*** Opening of DATA FOR PROCESSING ***

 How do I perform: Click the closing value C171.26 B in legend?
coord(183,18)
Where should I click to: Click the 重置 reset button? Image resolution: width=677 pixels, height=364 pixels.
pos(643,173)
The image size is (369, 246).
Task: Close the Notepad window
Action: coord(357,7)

*** Close of DATA FOR PROCESSING ***

* [WORK INSTRUCTIONS]:
Each line above must be retyped exactly.

* [EXERCISE SOLUTION]:
 How do I perform: Click the closing value C171.26 B in legend?
coord(183,18)
Where should I click to: Click the 重置 reset button? Image resolution: width=677 pixels, height=364 pixels.
pos(643,173)
The image size is (369, 246).
Task: Close the Notepad window
Action: coord(357,7)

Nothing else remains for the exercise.